Friday, October 2, 2015

Day 2: Fight Song

I'm probably late to this party, but I am loving Rachel Platten's "Fight Song". Sometimes I feel like other people write the words I wish I could write, and the chorus of this song is like that. Have you ever read a book or heard a song and thought "yes! this is what I've been trying to say!"? I have. I do. A lot. Most of the time, it's just stuff that resonates with me and how I feel about stuff and what I believe. But with this song, it's what I'm too scared to say on my own. I'm too concerned with what other people think of me. Some of those people are relevant to my life and some are strangers. I shouldn't care what anyone thinks of me. That's easy to write. Easy to say. Not easy to live like I believe.

I know all the quotes about how I shouldn't care what people think of me because they're not thinking of me. I have most of those quotes pinned on Pinterest. I read them and think about how great it would feel to just be free and to not care about the opinions of others, but there's still pride in my heart. I want to believe that I'm important enough for others to think of me. There's still stubbornness. I want to pretend like there's nothing wrong and everything's fine. There's still fear. I am so afraid that I'll show people the real me with the scars and rough edges and mistakes and shortcomings and flaws and then they will react in exactly the same way I see it play out in my head. They'll leave. Rejection. Loneliness. Insignificance. That's what I'll feel. Again.

The lesson I taught in the 12th Grade Girls' Life Group class a few weeks ago was about the importance of loving yourself so then you can turn around and love others well.

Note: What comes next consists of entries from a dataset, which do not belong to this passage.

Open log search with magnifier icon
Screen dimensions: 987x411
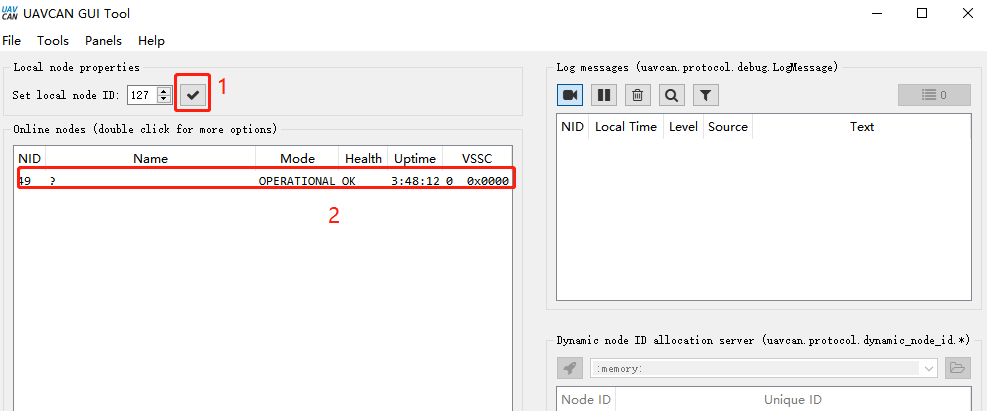pos(672,95)

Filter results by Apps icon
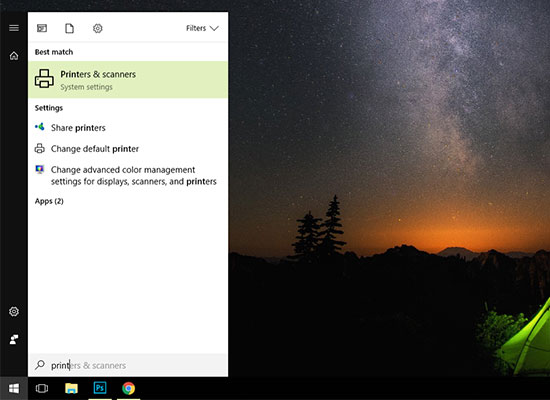tap(42, 28)

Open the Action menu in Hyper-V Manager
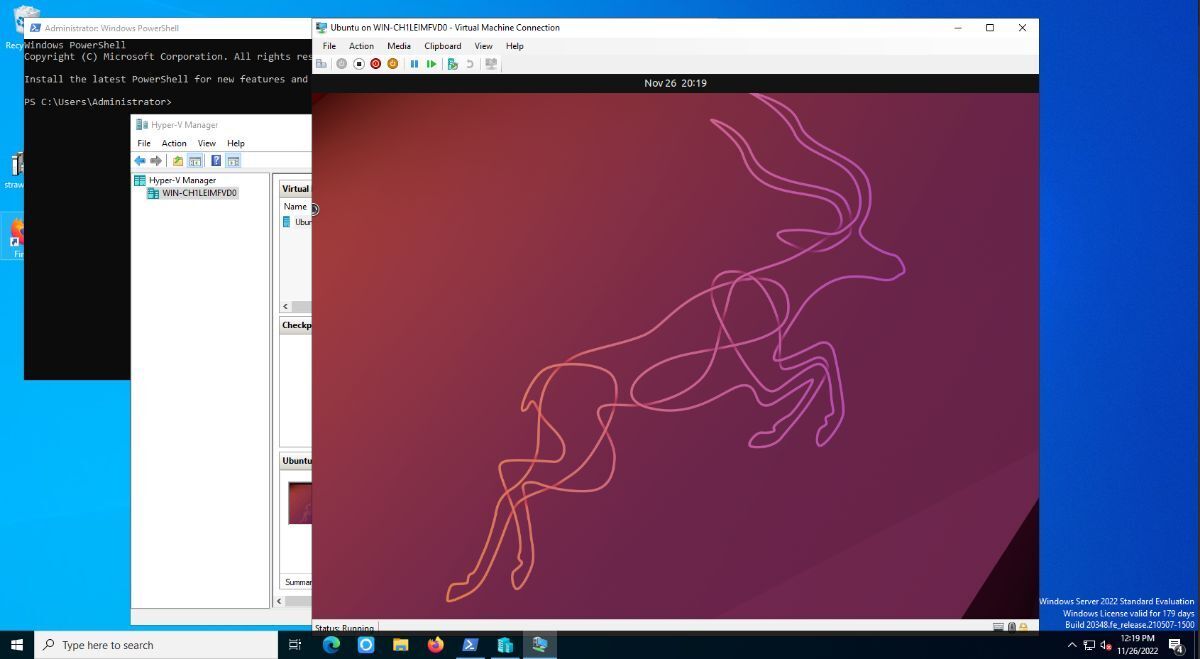[x=174, y=143]
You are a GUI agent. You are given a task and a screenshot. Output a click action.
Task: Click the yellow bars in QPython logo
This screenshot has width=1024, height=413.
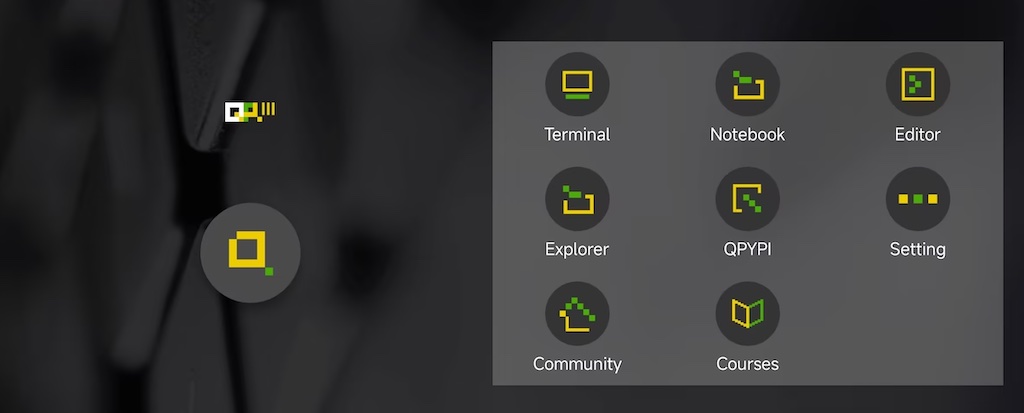268,109
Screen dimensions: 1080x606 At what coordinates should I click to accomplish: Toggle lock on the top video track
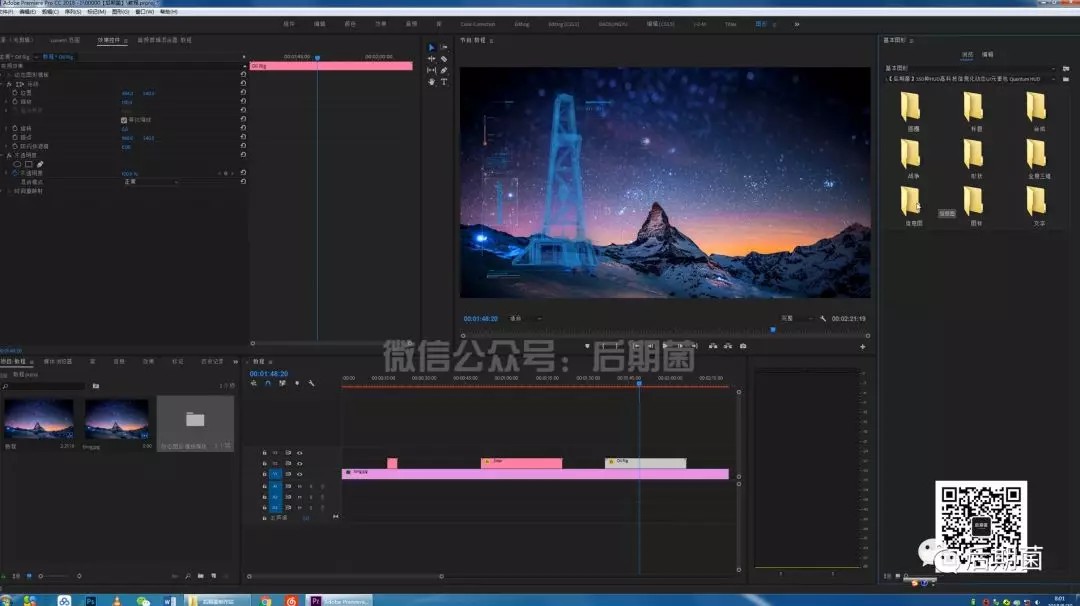pyautogui.click(x=265, y=453)
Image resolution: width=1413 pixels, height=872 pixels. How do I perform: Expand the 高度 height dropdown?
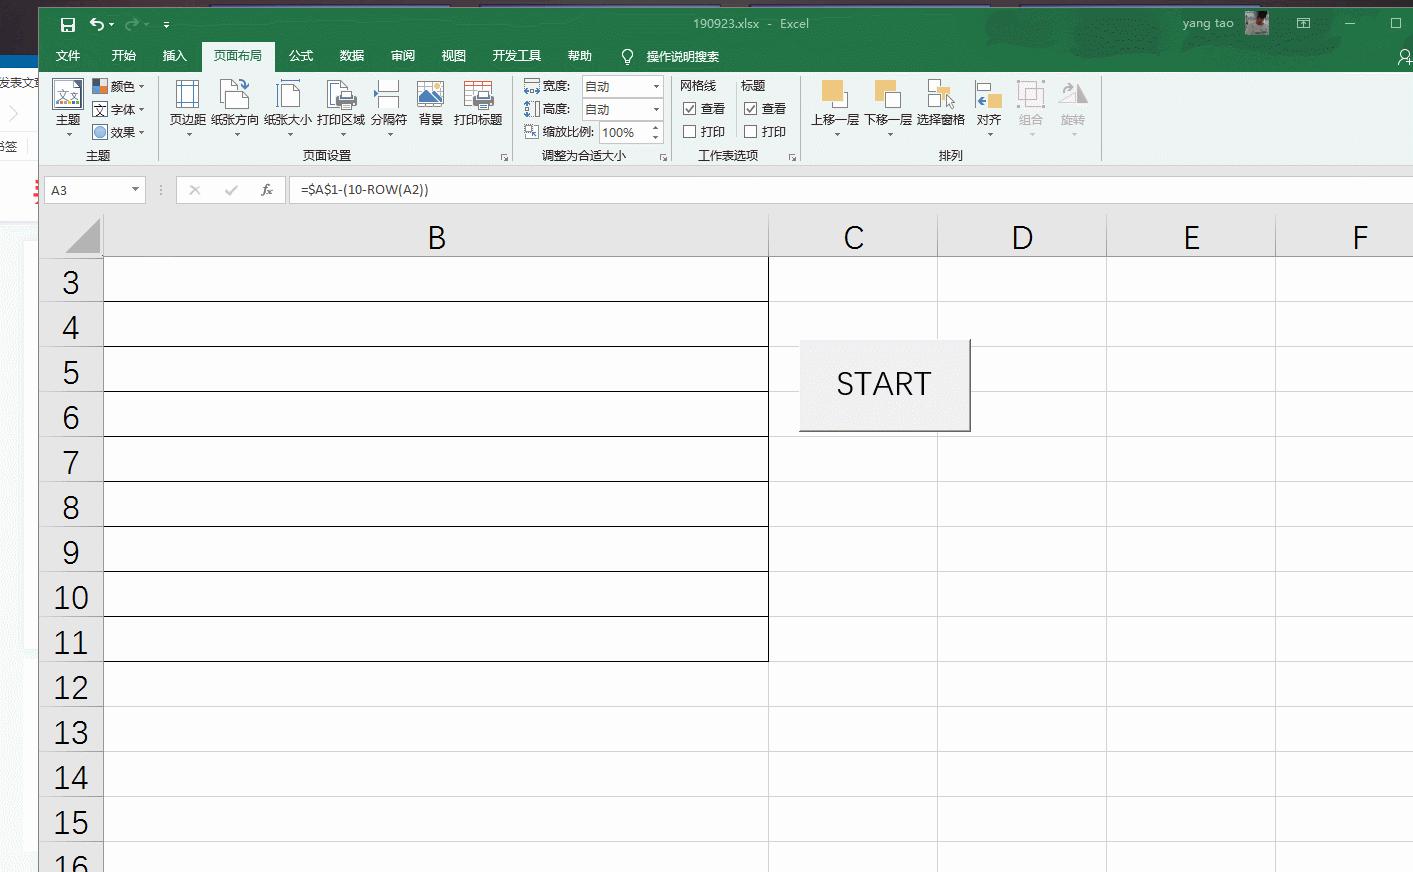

God always works it out to where I teach about the things I need to learn the most. I obviously haven't learned it yet. But I want to. I want to believe what the Bible says about me. I want to know with everything inside of me that God has a plan and a purpose for my life and that I matter. I'm tired of being afraid. I think it's kept me more alone than I would be if I actually put myself out there and took a chance.

Every time this song comes on the radio when I'm in the car, I belt it out. I want the words to be true of me. I want to take back my life from the fears and insecurities that have held me captive for so long. I want to prove--more to myself than to anyone else--that I'm alright. I want to just not care if ANYONE else believes it or believes in me. I want to be secure in who I am in Christ and let the rest of it go.

Maybe I'll get a little closer to that every time I belt out these words and remember that Jesus says I'm worth it.